论文信息

论文标题：DUCK: Rumour Detection on Social Media by Modelling User and Comment Propagation Networks
论文作者：Lin Tian, Xiuzhen Zhang, Jey Han Lau
论文来源：2022，NAACL
论文地址：download
论文代码：download

1 Introduction

　　本文的模型研究了如何充分利用用户和评论信息，对比之前的方法，有以下不同：

　　(1) we model comments both as a:

　　　　(i) stream to capture the temporal nature of evolving comments;

　　　　(ii) network by following the conversational structure (see Figure 1 for an illustration);

　　(2) our comment network uses sequence model to encode a pair of comments before feeding them to a graph network, allowing our model to capture the nuanced charac- teristics (e.g. agreement or rebuttal) exhibited by a reply;

　　(3) when modelling the users who engage with a story via graph networks, we initialise the user nodes with encodings learned from their profiles and characteristics of their “friends” based on their social networks.

2 Problem Statement

3 Methodology

　　总体框架：

　　包括如下几个部分：

　　(1) comment tree: models the comment network by following the reply-to structure using a combination of BERT and graph attentional networks;
　　(2) comment chain: models the comments as a stream using transformer-based sequence models;
　　(3) user tree: incorporates social relations to model the user network using graph attentional networks;
　　(4) rumour classifier: combines the output from comment tree, comment chain and user tree to classify the source post.

　　请注意，user tree 的网络结构不同于 comment tree 的网络结构，因为前者同时捕获 comment 和 reposts/retweets，但后者只考虑 comment（Figure 1）。

3.1 Comment Tree

　　基于 GNN 的建模 comment 之间的关系的模型通常使用的是简单的文本特征（bag-of-words），忽略了 comment 之间的微妙关系（"stance" or "deny"）关系。

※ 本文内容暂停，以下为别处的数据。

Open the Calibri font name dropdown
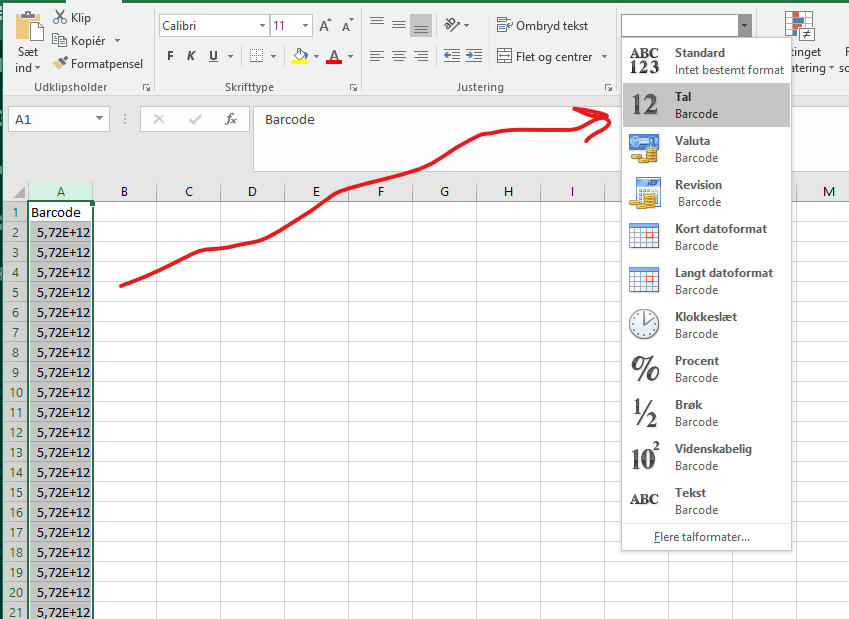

　　所以，本文采用预训练语言模型 BERT 和 GAT 去建模 comment tree ，具体参见 Figure 2：

　　首先，使用 BERT 去处理一对 parent-child posts ，然后使用 GAT 去建模整个 conversational strucure 。（ self-attention 在 parent-child 之间的词产生细粒度的分析）

　　以 Figure 2 中的 comment tree 为例，这意味着我们将首先使用 BERT 处理以下几对 comments {(0, 0),(0, 1),(0, 2),(2, 6),(2, 7),(6, 9)}：

　　　　$h_{p+q}=\mathrm{BERT}\left(\mathrm{emb}\left([C L S], c_{p},[S E P], c_{q}\right)\right)$

　　其中，$c$ 表示 text，$emb()$ 表示 embedding function，$h$ 表示由 BERT 产生的 [CLS] 标记的上下文表示。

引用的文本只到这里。